“They looked rich, right enough,” he answered when she said it. “And there seemed a lot of good things to eat all corralled in a few places. And you wished you could be let loose inside. But I don’t know as it seemed cruel. That was the way it was, you know, and you couldn’t help it. And there were places where they’d give away some of what was left. I tell you, we were in luck then.”

There was some spirit in his telling it all—a spirit which had surely been with him through his hardest days, a spirit of young mirth in rags—which made her feel subconsciously that the whole experience had, after all, been somehow of the nature of life’s high adventure. He had never been ill or heart-sick, and he laughed when he talked of it, as though the remembrance was not a recalling of disaster.

“Clemmin’ or no clemmin’, I wish I’d lived the loife tha’s lived,” Tummas Hibblethwaite had said.

Her amazement would indeed have been great if she had been told that she secretly shared his feeling.

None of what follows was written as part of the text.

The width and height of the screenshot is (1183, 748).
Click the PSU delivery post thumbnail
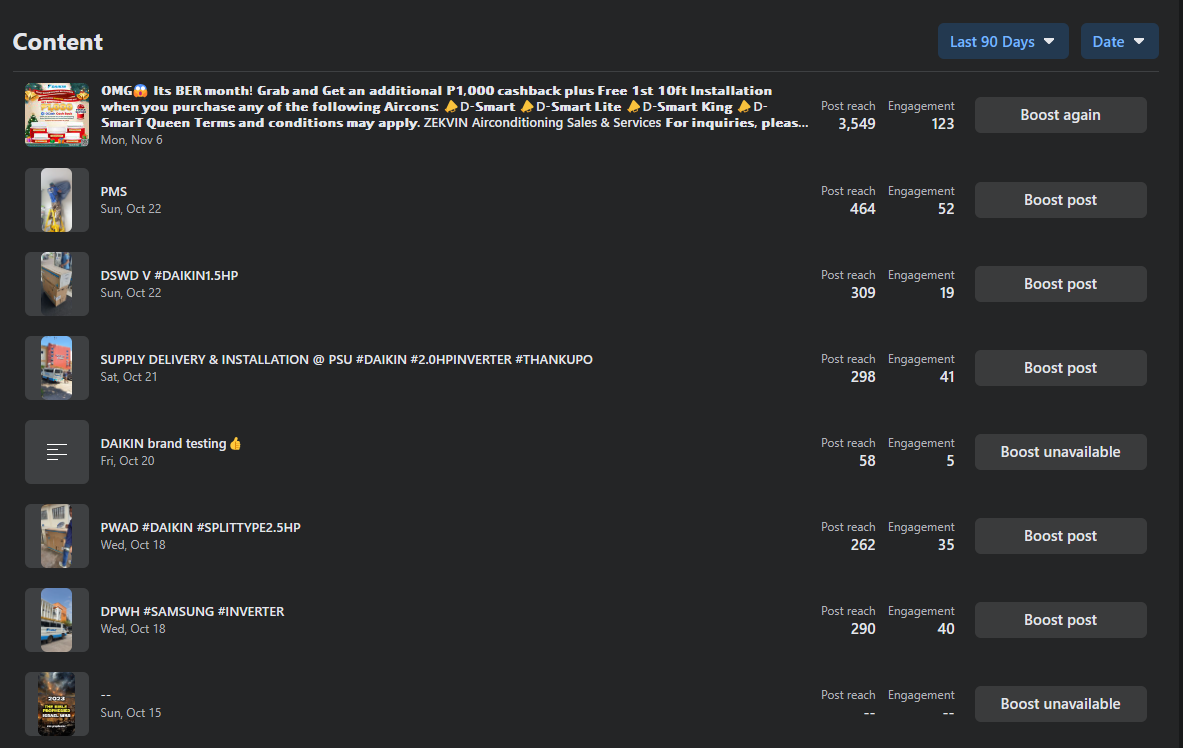[57, 368]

“It seems as if somehow you had never been dull,” was her method of expressing it.

“Dull! Holy cats! no,” he grinned. “There wasn’t any time for being anything. You just had to keep going.”

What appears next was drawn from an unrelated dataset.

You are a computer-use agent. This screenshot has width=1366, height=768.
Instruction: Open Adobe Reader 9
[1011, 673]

She became in time familiar with Mrs. Bowse’s boarding-house and boarders. She knew Mrs. Peck and Mr. Jakes and the young lady from the notion counter (those wonderful shops!). Julius and Jim and the hall bedroom and the tilted chairs and cloud of smoke she saw so often that she felt at home with them.

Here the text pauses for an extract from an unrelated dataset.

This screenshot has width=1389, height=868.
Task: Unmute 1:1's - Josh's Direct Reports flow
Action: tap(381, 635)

“Poor Mrs. Bowse,” she said, “must have been a most respectable, motherly, hard-working creature. Really a nice person of her class.” She could not quite visualize the “parlor,” but it must have been warm and comfortable. And the pianola—a piano which you could play without even knowing your notes—What a clever invention! America seemed full of the most wonderfully clever things.

Tembarom was actually uplifted in soul when he discovered that she laid transparent little plans for leading him into talk about New York. She wanted him to talk about it, and the Lord knows he wanted to talk about himself. He had been afraid at first. She might have hated it, as Palford did, and it would have hurt him somehow if she hadn’t understood. But she did. Without quite realizing the fact, she was beginning to love it, to wish she had seen it. Her Somerset vicarage imagination did not allow of such leaps as would be implied by the daring wish that sometime she might see it.

But Tembarom’s imagination was more athletic.